On the other hand, for those availing of the Estate Tax Amnesty, please note that an estate tax rate of six percent (6%) shall be imposed on decedent’s total net taxable estate at the time of death. The law guaranteed that there will be no penalties (i.e. interest and surcharge) at every stage of transfer of property. Note however that the minimum Estate Amnesty Tax for the transfer of the estate of each decedent shall be Five Thousand Pesos (Php 5,000) (Republic Act 11213 and Republic Act 11569).
Significant Agencies of the Government
The three (3) significant government offices that one has to go through in settlement of the estate of the decedent are as follows:
1. Bureau of Internal Revenue
In case of a resident decedent, the new TIN of the estate of the decedent shall be secured from the Revenue District Office (RDO) where the decedent was domiciled at the time of his/her death. Payment of the Estate tax must be paid in the Accredited Agent Bank of the RDO as described above. The RDO where the estate is registered shall issue the Certificate Authorizing Registration (“CAR”) as proof of payment of the estate and transfer taxes.

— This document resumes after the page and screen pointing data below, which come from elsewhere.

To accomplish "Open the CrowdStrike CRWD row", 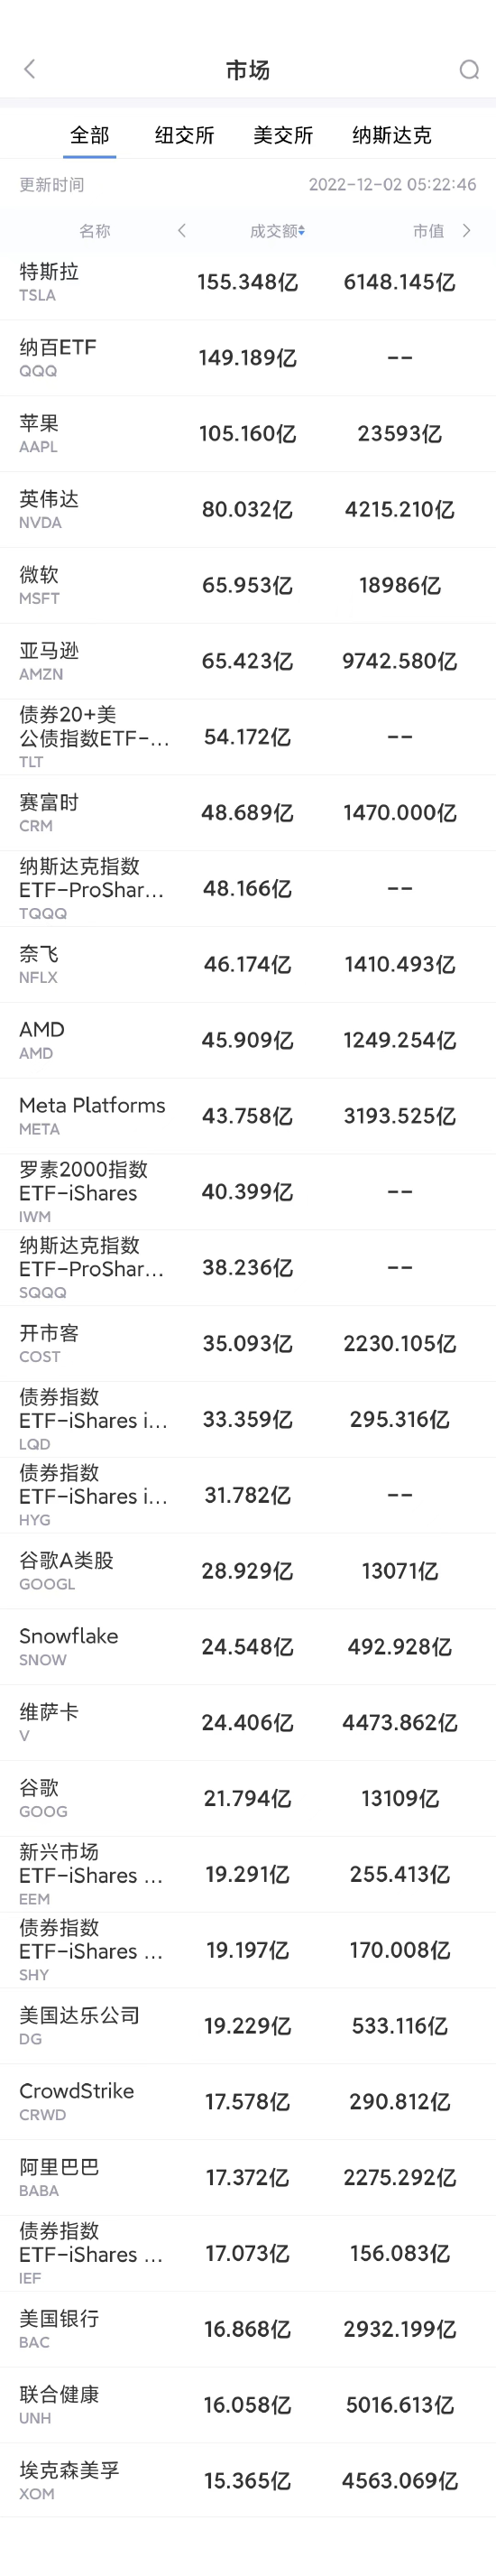I will 248,2102.
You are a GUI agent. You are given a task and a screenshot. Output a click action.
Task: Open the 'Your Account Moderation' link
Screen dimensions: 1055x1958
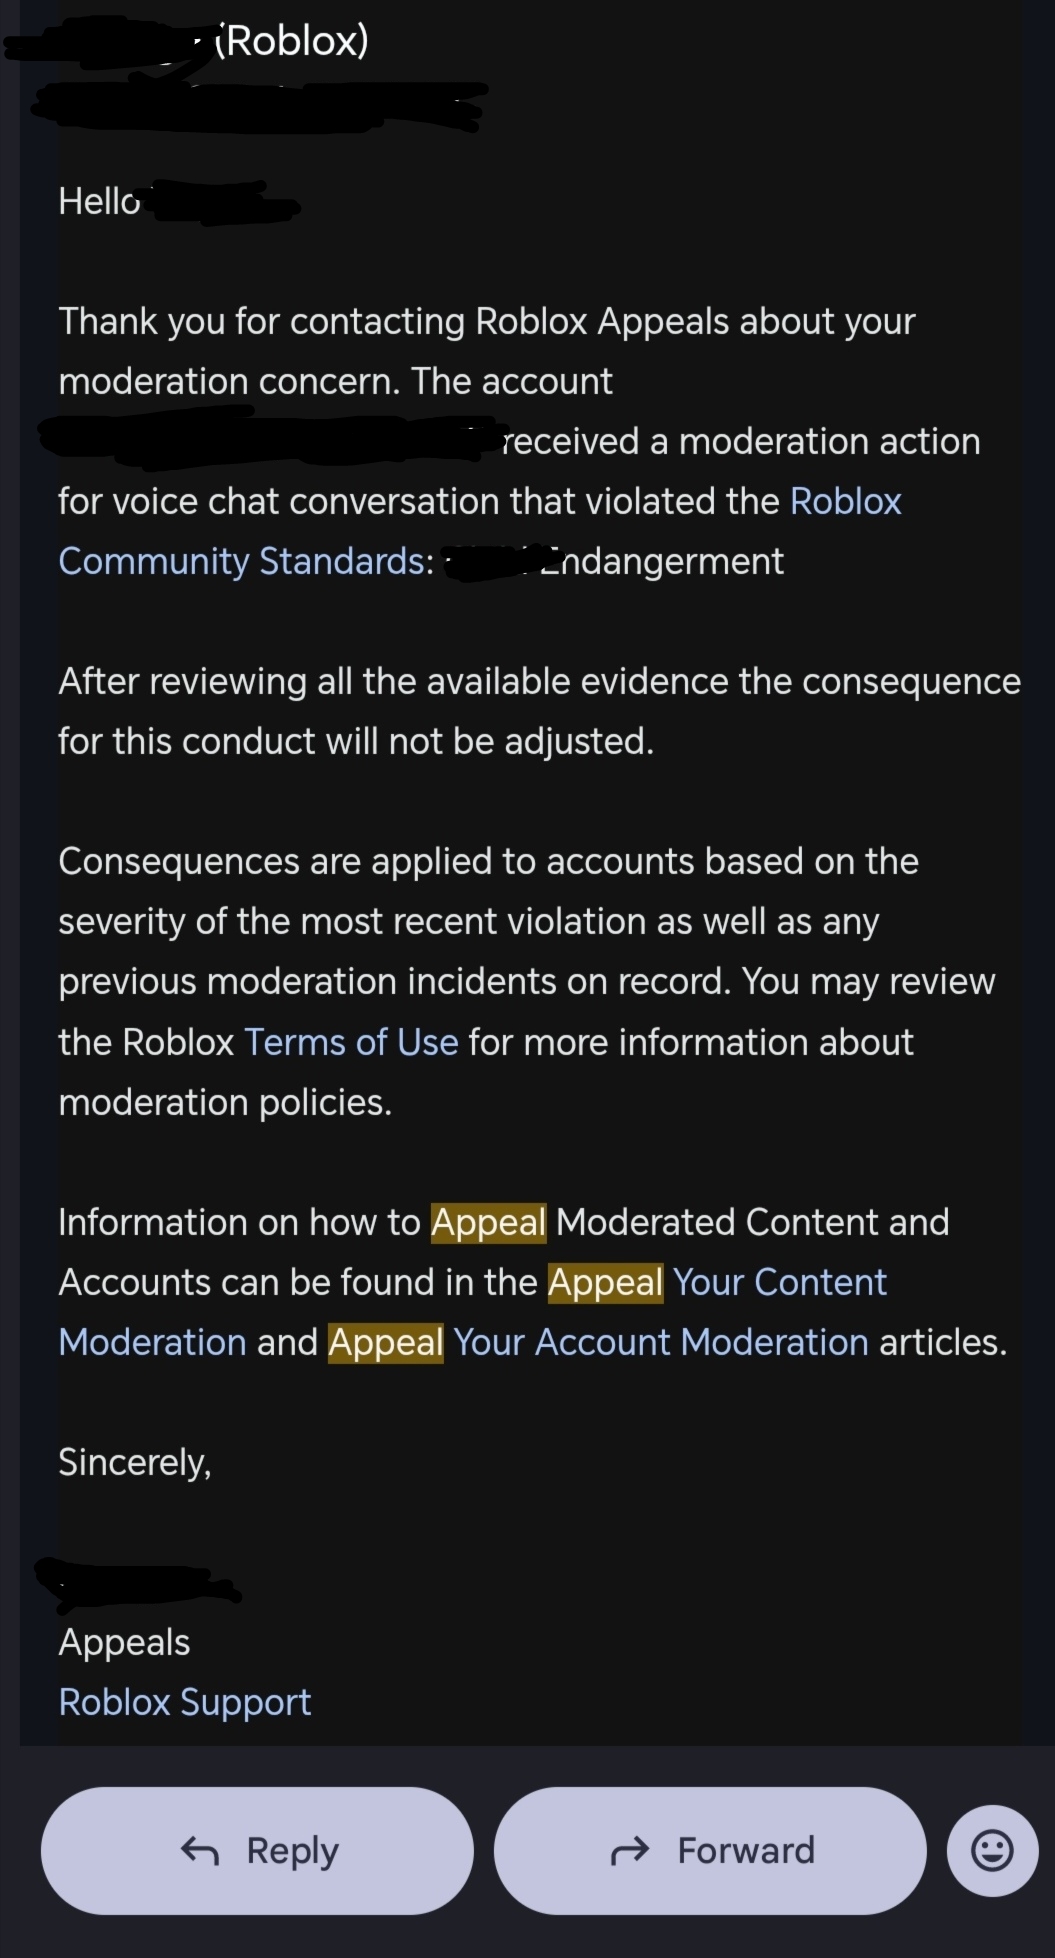click(660, 1342)
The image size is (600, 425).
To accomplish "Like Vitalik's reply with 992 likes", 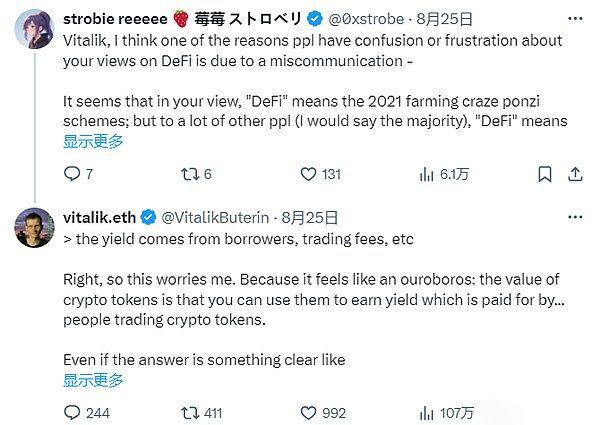I will (308, 413).
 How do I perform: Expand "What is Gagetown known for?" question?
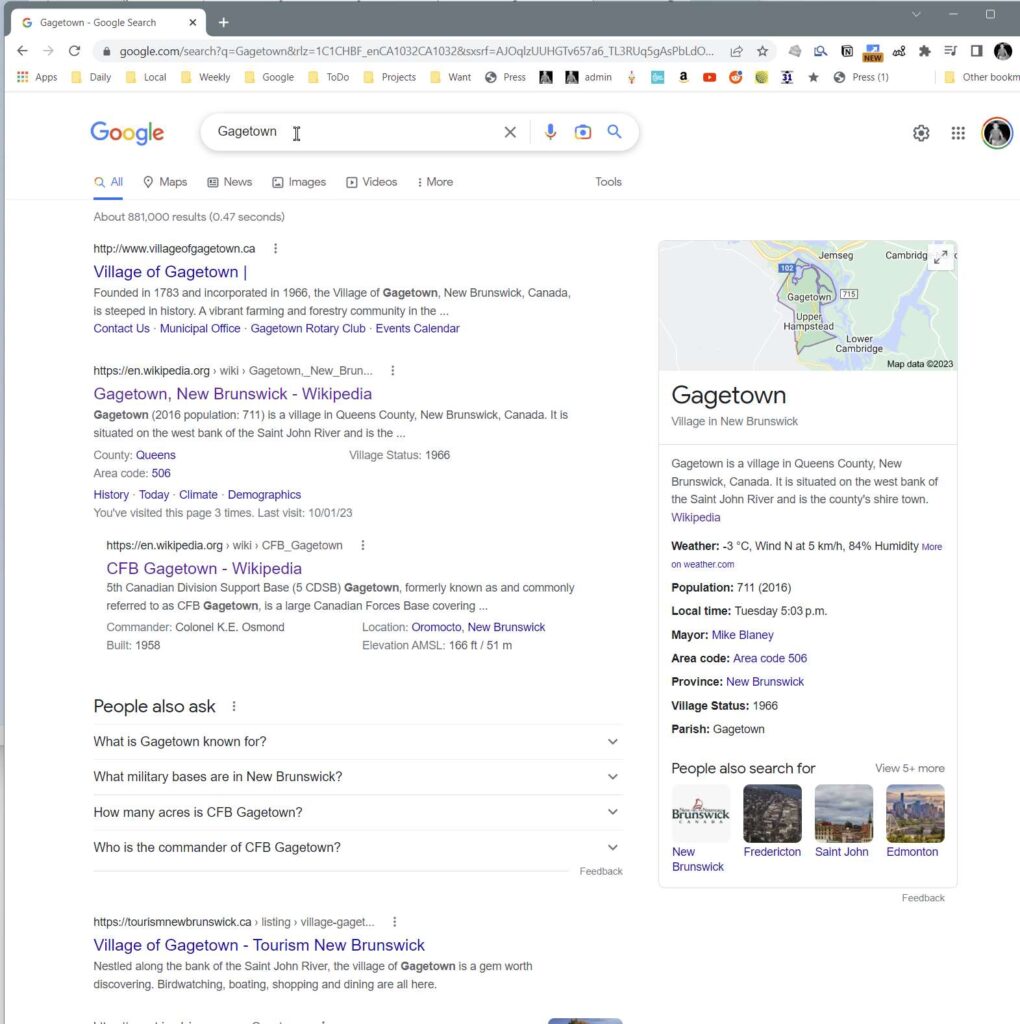point(612,742)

Meanwhile, in case of a non-resident decedent, whether non-resident citizen or non-resident alien, with executor or administrator in the Philippines, the estate shall be registered from the RDO where the executor or administrator was registered, or his legal residence may be found whichever is applicable. In the event that the decedent has no executor or administrator in the Philippines, the estate’s TIN and the Estate Tax return must be secured and filed with the Office of the Commissioner through RDO No. 39-South Quezon City. (Revenue Regulations No. 12-2018)
2. Local Government Unit (LGU)
Apart from Estate Tax assessed by the BIR, the Local Transfer Tax on the real properties included within the estate of the decedent shall also be paid. This Local Transfer Tax will be assessed by the respective LGU where the property may be found.
3. Registry of Deeds
Upon payment of the necessary taxes and receipt of the pertinent clearances from the BIR and LGU, the issuance of the new title may now be processed with the Registry of Deeds. This agency shall issue new Transfer Certificate of Title under the name of legal heirs and/ or subsequent beneficiaries.
As we go through the motions of life, we understand that parting is truly an unbearable sorrow. Nonetheless, changes and transfers occasioned by settlement of estate need not be. After all, death should not always mean the end, the same way as sunsets never stopped promising a man of the coming of a new day.
So, when to let go? For estate taxes it may be certain, but for a longing heart, only time can tell.